**Written instruction:** Set out the material from the line with "Task: Click the match date Fri, 21 Apr 2023" up to and including the line with "This screenshot has width=768, height=576." as a numbered list, skipping blank lines and leaving out the pictures.

═══ Data section

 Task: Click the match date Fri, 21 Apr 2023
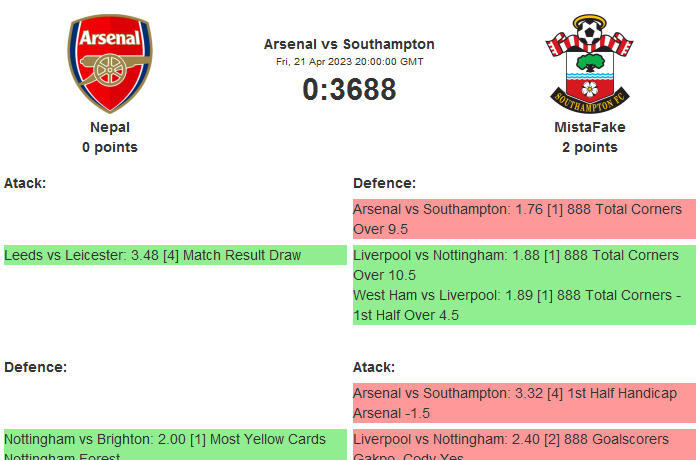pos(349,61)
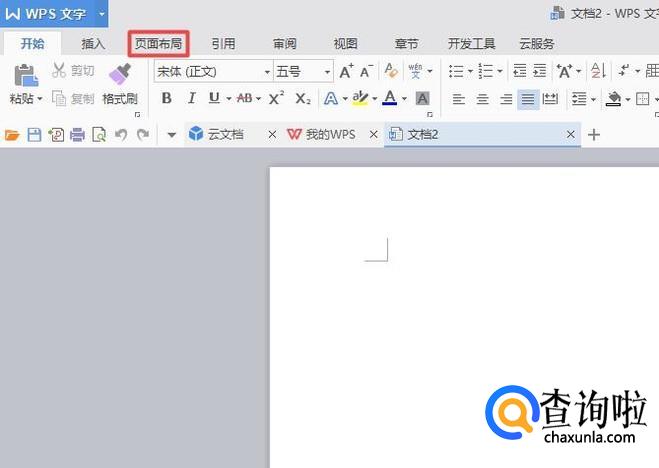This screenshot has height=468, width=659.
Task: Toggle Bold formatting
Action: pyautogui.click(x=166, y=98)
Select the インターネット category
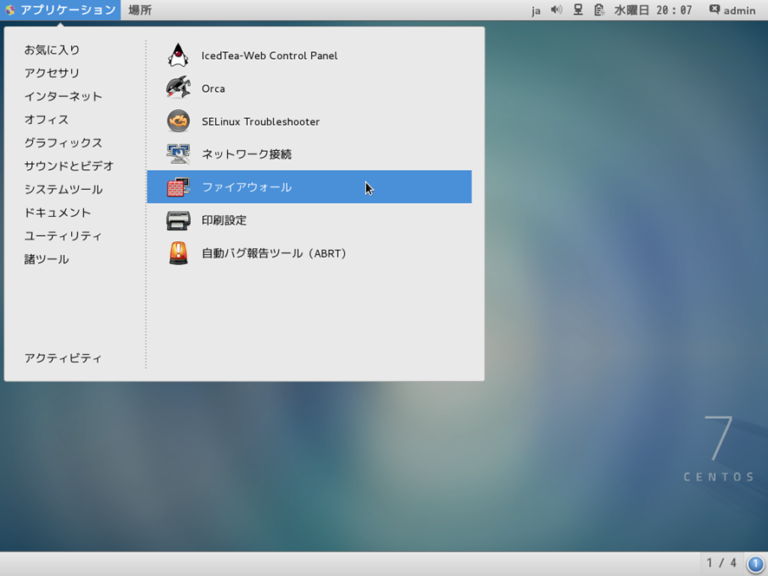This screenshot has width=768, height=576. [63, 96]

══════
═══ Data section

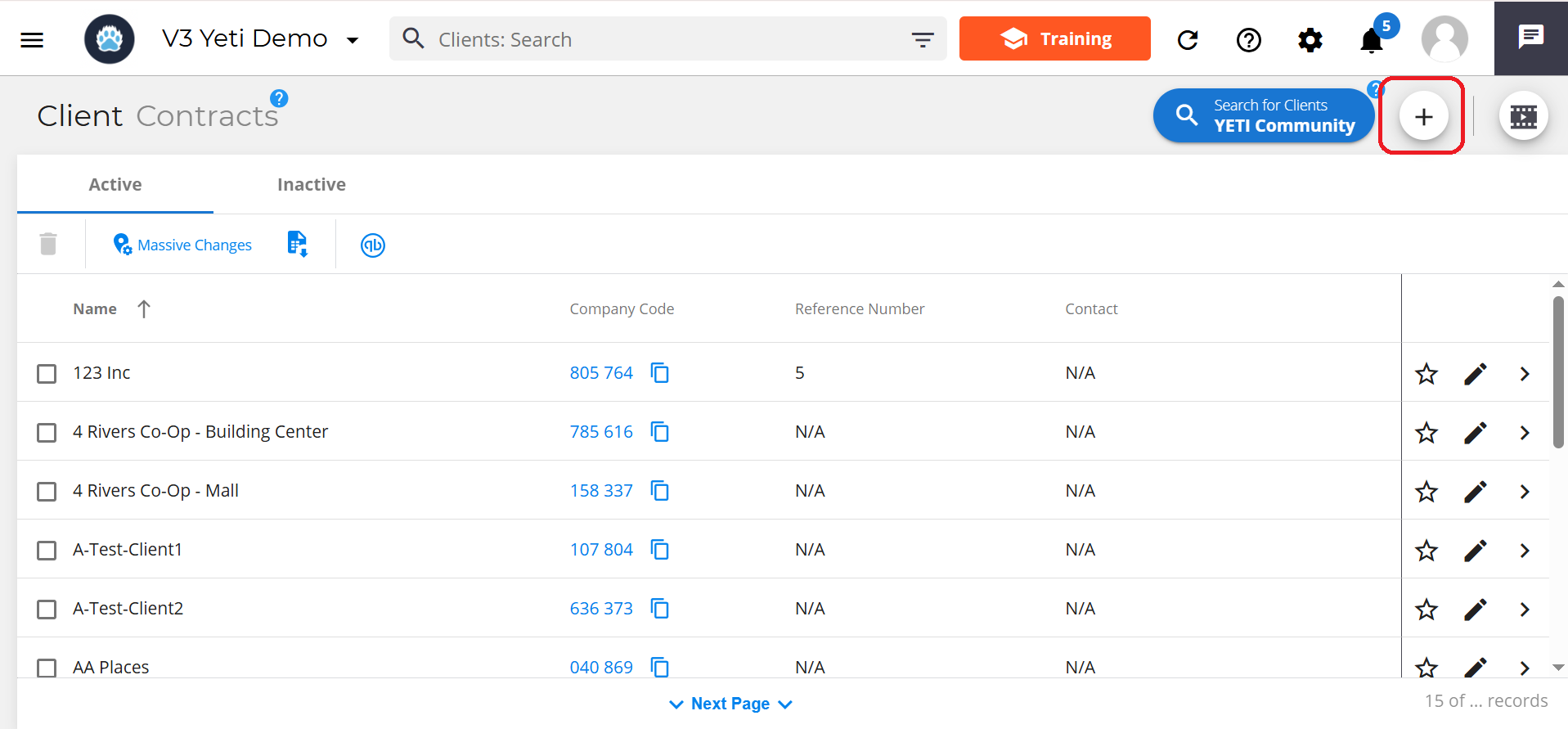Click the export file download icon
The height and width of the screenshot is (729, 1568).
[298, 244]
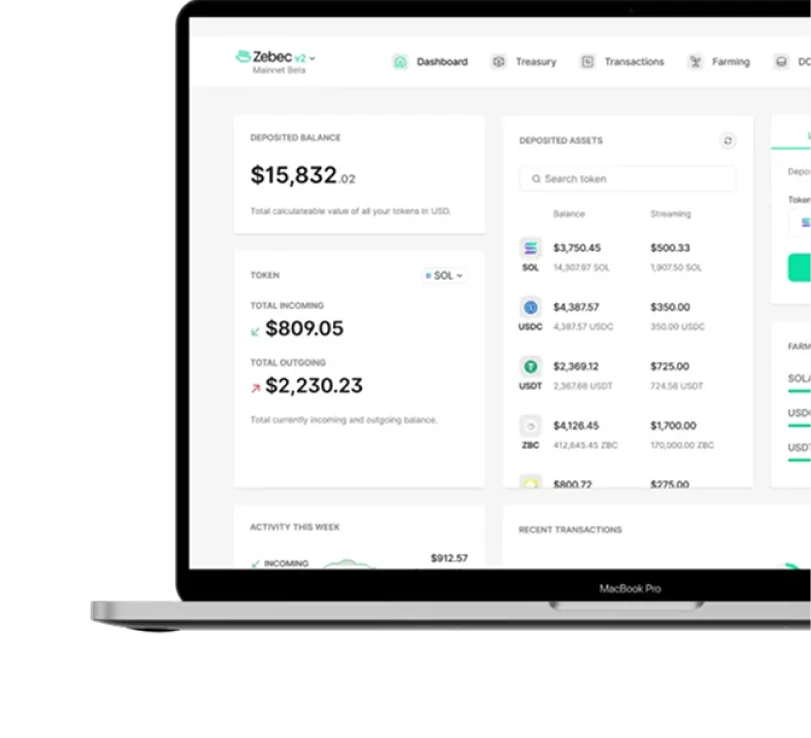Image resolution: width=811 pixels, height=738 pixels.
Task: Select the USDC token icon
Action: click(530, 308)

══════
═══ Data section

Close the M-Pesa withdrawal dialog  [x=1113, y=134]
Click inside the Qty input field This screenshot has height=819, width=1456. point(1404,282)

══════

**Final answer:**
1.  Task: Click the match date Fri, 21 Apr 2023
2. pos(349,61)
3. This screenshot has height=468, width=659.
4. Task: Toggle Bold formatting
5. Action: pyautogui.click(x=166, y=98)
6. Select the インターネット category
7. This screenshot has width=768, height=576. [63, 96]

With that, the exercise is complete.